▶ _読む文章_:
CI時代の企業イメージを探る

- VRDigest編集部
※本記事は1987年に発刊したVR Digestに掲載されたものです。
―新聞六社調査報告書より(上)―
1.調査の概要
新聞六社(北海道新聞、河北新報、中日新聞=東京新聞、神戸新聞、中国新聞、西日本新聞)が、86年10月に実施した調査結果がまとまりましたので、その一部をご紹介いたします。
本調査はわが国の拠点7大都市の消費市場の動向と各地域市場の特性を解明し、あわせて各地域における新聞媒体特性や新聞広告の機能を明らかにすることで、各位のマーケティング・広告活動に資すことを目的とするものです。
今回の調査では、これまでに実施してきた「商品の使用状況」からはなれ、ここ数年多くの企業で行なわれてきたCIに注目し、「消費者からみた各企業のイメージ」をとりあげて分析を試みております。また、この調査テーマ変更に伴い、従来家庭の主婦のみを対象としていたものを男性(世帯主)又は女性(主婦)という設計に変更しております。

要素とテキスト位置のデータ
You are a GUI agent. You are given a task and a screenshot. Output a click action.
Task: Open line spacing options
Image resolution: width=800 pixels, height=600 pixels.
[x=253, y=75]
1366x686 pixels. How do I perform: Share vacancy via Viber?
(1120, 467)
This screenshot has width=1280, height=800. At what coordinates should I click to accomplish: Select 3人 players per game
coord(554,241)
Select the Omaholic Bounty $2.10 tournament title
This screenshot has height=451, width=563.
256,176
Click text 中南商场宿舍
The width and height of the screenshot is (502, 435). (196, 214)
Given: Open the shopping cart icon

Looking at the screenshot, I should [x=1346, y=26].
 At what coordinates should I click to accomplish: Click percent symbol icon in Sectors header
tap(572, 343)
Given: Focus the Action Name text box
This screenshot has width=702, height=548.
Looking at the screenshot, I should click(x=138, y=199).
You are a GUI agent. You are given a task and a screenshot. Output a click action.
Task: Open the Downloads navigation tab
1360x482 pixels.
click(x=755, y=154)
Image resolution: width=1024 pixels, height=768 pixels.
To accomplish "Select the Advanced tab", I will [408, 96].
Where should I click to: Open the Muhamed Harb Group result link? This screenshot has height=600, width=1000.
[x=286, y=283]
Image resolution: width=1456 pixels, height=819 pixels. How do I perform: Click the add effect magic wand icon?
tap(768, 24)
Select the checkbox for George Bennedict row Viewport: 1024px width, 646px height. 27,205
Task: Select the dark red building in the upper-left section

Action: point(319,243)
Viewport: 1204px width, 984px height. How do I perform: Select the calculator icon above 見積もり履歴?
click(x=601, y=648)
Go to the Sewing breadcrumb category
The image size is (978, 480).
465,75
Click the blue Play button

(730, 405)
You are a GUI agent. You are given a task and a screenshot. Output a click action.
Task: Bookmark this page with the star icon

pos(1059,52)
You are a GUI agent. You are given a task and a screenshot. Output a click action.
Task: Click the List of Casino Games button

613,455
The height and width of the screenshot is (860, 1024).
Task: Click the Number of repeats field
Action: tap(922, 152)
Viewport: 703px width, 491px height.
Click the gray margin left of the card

▶ _作業の指示_:
a – 企業イメージ調査の記事について、次の(i)〜(iii)が記事の内容と合うかどうか、それぞれ「はい」か「いいえ」で答え、判断の根拠となる記事の語句をそのまま引用せよ。
(i) 新聞六社の調査は1986年10月に実施された。
(ii) 今回の調査は家庭の主婦だけを対象にしている。
(iii) 今回の調査も「商品の使用状況」を中心にしている。
b – 企業イメージ調査の記事をもとに、次の問いに答えよ。
(i) この記事が掲載されたVR Digestは何年に発刊されたか。
(ii) 調査で消費市場の動向を解明する対象とした拠点都市はいくつか。
(iii) 今回の調査で分析にとりあげたテーマは何か。
行は別の出典から持ってきたものだ。

▶ _解答_:
a –
(i) はい。「86年10月に実施した調査結果」
(ii) いいえ。「男性(世帯主)又は女性(主婦)という設計に変更しております」
(iii) いいえ。「これまでに実施してきた「商品の使用状況」からはなれ」

b –
(i) 1987年
(ii) 7つ(わが国の拠点7大都市)
(iii) 「消費者からみた各企業のイメージ」